Ms Rose Gunn was a teacher at the Hawkesdale High School for nearly four decades, and is well-remembered for her role in directing entertaining productions at the Hall. She had an enormous passion for theatre and dance, as well as developing a love of acting, comedy and public speaking in her students, and produced many of the plays and comedic operas mentioned above between her arrival at the school in 1965 and her retirement in 2002. Mrs Anne Mirtschin, who retires from our school at the end of this year, was the musical director for many of these plays from 1987 onwards. There is an enormous sense that staff and students were whole-hearted in their contributions to plays and performances held at the Hall, and that audiences experienced excellent local theatre that was fun, colourful and full of endless good-humour. Rose Gunn passed away earlier this year, with her love of theatre still going strong, and her interest in the country school in which she had taught for so many decades undiminished. It is enormously fitting that The Tempest Reimagined is staged this year in the Hawkesdale Memorial Hall, where so many school performances have occurred in the past under the guidance of Rose.
During the past decade and more playwright, Rosemary Johns, and actor/choreographer, Carloyn Myers-Bock, have added to this local performing tradition, transforming our College Stadium into a huge theatre-in-the-round space, and with students from Years P-12 taking on acting, singing, choir, dance and instrumental band roles.
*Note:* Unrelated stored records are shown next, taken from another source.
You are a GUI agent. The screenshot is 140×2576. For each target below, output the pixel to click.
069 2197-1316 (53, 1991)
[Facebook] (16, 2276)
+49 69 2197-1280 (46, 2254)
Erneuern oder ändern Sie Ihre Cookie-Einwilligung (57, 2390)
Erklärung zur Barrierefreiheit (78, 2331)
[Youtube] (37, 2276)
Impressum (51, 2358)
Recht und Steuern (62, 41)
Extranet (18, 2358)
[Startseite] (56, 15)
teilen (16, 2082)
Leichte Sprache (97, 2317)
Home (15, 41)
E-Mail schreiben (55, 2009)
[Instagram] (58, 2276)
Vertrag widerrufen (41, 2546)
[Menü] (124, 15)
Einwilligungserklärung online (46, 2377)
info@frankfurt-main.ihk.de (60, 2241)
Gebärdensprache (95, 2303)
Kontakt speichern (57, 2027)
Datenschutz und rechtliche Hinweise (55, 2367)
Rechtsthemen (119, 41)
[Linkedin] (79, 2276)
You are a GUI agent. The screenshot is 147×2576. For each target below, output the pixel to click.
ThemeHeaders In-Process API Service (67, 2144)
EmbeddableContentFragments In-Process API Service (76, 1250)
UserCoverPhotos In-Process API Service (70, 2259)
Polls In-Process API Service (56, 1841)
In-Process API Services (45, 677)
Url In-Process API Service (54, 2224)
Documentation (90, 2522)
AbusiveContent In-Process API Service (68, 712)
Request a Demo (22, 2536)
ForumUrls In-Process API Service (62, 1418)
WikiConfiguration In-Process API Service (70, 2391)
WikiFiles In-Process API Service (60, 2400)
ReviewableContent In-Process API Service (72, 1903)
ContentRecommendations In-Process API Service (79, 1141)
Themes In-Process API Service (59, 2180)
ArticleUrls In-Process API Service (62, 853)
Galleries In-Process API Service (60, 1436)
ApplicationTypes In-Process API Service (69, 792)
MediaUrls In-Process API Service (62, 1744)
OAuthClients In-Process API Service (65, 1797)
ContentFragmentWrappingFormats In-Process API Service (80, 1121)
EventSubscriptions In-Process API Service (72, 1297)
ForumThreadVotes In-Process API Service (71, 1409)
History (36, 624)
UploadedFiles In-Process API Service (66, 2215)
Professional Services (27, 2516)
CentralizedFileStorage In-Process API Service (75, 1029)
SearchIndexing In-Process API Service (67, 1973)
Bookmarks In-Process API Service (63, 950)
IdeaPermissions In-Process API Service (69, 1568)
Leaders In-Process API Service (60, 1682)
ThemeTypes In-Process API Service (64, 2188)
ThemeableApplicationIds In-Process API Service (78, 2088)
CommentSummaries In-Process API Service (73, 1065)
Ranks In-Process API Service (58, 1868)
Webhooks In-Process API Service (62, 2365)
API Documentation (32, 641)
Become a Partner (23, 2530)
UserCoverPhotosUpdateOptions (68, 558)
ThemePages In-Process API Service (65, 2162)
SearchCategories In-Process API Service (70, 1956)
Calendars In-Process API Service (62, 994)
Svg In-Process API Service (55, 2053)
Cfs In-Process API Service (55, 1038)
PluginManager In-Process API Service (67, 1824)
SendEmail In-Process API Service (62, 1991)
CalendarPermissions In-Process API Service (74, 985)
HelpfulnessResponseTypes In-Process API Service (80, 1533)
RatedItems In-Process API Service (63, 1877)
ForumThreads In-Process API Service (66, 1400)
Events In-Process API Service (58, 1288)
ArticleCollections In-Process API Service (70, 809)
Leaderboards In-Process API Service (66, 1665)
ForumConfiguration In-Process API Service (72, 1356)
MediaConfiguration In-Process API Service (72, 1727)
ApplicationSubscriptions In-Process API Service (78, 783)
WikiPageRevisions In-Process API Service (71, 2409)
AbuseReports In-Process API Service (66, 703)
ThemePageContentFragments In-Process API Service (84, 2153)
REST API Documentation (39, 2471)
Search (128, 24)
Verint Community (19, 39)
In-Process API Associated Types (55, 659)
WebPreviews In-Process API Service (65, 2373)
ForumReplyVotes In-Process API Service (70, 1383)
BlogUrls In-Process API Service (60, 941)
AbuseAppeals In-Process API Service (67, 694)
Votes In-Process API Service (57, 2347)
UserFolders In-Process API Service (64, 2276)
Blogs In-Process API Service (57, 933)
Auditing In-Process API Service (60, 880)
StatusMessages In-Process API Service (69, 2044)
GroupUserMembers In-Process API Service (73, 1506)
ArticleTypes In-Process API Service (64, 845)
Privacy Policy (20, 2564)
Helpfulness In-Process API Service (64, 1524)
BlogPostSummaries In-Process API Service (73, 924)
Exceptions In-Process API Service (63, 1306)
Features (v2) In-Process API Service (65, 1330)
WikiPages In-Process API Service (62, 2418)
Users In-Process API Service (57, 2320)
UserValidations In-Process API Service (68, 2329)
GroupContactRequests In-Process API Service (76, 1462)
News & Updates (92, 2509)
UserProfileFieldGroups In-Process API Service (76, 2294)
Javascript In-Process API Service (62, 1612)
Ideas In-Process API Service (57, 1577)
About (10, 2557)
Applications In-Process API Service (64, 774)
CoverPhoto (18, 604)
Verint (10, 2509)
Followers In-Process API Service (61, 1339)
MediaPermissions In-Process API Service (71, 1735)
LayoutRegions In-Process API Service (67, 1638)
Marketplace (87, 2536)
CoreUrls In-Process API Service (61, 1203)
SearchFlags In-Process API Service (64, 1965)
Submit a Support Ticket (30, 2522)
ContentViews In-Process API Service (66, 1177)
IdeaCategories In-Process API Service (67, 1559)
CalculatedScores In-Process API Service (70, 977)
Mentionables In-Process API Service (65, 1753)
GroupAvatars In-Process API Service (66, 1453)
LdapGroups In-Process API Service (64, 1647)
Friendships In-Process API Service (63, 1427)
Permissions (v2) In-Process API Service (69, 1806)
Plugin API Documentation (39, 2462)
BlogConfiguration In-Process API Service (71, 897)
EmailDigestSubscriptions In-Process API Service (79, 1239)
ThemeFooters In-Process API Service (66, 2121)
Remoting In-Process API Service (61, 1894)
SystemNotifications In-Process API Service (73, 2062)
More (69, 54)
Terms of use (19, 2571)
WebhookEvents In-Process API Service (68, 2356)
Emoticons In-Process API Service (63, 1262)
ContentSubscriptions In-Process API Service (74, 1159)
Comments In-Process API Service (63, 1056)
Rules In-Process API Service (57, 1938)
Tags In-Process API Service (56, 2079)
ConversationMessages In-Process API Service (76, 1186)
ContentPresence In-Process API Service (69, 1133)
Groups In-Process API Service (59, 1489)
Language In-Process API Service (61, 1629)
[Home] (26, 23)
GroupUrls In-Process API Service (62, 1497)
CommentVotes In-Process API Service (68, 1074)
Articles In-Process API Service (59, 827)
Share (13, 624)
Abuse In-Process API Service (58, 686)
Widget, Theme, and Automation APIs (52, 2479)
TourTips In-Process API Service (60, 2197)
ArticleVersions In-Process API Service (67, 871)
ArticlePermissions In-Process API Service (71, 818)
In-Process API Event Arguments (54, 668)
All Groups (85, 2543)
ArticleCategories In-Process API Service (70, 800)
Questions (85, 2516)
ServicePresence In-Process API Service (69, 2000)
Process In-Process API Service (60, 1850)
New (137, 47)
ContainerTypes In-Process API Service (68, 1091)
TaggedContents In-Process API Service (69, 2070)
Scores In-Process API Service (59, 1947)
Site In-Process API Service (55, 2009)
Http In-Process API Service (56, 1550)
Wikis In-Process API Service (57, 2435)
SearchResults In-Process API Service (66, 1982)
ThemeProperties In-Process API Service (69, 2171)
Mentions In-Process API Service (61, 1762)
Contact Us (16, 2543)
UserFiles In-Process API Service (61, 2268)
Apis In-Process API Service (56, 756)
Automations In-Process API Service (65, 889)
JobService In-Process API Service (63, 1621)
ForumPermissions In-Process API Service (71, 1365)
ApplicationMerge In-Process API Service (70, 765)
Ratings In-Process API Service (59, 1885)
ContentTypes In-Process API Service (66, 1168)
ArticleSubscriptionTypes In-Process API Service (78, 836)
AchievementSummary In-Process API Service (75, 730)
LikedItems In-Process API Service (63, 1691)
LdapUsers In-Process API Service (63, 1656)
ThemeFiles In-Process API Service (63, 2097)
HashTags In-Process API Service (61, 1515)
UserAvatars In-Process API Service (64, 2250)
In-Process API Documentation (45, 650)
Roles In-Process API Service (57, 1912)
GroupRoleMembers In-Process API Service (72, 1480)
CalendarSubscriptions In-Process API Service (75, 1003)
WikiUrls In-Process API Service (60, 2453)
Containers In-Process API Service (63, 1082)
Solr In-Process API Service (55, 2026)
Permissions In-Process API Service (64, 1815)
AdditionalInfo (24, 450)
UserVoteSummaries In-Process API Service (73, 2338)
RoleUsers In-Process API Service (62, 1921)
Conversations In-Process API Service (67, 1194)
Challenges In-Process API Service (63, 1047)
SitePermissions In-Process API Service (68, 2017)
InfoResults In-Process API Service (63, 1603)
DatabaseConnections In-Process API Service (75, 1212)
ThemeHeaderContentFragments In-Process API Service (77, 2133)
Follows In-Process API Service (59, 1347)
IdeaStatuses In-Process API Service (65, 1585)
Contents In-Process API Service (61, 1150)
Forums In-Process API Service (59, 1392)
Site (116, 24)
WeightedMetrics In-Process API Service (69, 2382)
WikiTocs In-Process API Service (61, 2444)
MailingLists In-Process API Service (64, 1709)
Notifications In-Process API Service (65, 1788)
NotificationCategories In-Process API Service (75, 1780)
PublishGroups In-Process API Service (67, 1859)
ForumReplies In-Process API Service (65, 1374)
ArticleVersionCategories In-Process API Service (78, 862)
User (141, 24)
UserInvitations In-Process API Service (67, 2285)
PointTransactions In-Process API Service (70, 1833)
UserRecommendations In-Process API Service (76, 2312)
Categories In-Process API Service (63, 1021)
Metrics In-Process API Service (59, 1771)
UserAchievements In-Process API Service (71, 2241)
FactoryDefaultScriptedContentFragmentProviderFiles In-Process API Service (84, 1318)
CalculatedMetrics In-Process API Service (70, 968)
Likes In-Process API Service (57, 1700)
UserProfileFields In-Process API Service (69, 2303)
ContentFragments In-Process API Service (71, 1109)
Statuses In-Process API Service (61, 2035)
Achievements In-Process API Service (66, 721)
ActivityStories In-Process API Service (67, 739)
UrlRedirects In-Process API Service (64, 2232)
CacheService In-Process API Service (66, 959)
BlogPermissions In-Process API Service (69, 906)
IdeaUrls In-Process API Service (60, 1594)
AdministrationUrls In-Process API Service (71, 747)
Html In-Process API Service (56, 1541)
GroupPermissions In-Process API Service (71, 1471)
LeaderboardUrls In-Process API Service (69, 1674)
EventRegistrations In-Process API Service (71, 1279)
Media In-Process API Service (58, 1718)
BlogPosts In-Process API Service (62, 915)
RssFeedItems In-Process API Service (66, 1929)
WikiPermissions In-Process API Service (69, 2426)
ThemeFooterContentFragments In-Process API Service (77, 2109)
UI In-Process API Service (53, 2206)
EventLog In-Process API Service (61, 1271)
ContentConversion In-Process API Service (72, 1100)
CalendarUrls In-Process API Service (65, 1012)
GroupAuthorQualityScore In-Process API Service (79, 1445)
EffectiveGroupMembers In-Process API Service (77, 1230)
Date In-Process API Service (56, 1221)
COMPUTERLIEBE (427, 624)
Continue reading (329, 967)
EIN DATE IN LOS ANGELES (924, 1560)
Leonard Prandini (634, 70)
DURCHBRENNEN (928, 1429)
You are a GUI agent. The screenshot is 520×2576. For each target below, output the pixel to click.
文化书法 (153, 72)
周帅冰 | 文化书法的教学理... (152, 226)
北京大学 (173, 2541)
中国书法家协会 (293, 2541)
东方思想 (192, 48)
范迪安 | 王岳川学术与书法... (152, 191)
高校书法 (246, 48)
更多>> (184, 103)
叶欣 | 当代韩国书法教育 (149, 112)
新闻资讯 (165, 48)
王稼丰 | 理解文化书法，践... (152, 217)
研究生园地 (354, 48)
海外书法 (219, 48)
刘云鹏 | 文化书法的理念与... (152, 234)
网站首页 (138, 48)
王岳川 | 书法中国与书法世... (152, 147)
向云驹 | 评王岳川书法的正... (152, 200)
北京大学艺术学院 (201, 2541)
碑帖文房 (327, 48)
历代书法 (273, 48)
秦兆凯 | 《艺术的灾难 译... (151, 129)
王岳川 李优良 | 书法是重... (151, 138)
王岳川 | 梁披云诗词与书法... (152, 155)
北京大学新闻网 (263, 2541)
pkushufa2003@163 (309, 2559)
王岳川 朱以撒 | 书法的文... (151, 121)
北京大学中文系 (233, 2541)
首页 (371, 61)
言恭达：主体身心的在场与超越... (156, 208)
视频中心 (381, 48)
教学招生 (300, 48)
Past performances in the Stadium have included The Golden Fleece (2011), A Winter’s Tale (2012), Helen of Troy (2014), The White Mouse (2016) and A Midsummer Night’s Dream (2018).
From 2023 we have gone back to perform in the Hawkesdale Memorial Hall with The Tempest Reimagined (2023) and in 2024 – Twelfth Night in the Great Southern Land. Rosemary produce bespoke scripts that are unique and exclusive to our school, and that reimagine Homeric, Shakespearian and modern tales in a form that can be performed by students from Prep to Year 12. Modern technology has allowed these performances to become spectacular lightscapes and soundscapes, highlighting the prop-making skills of Denise Regan and Megan Russell, and the theatrical talents of staff, past students and current students young and older. John Gunn, the brother of Rose, was the lighting technician and dramatic collaborator for many of these performances, continuing on a connection with earlier productions, until he passed away in early 2024. Our most recent production was dedicated to him.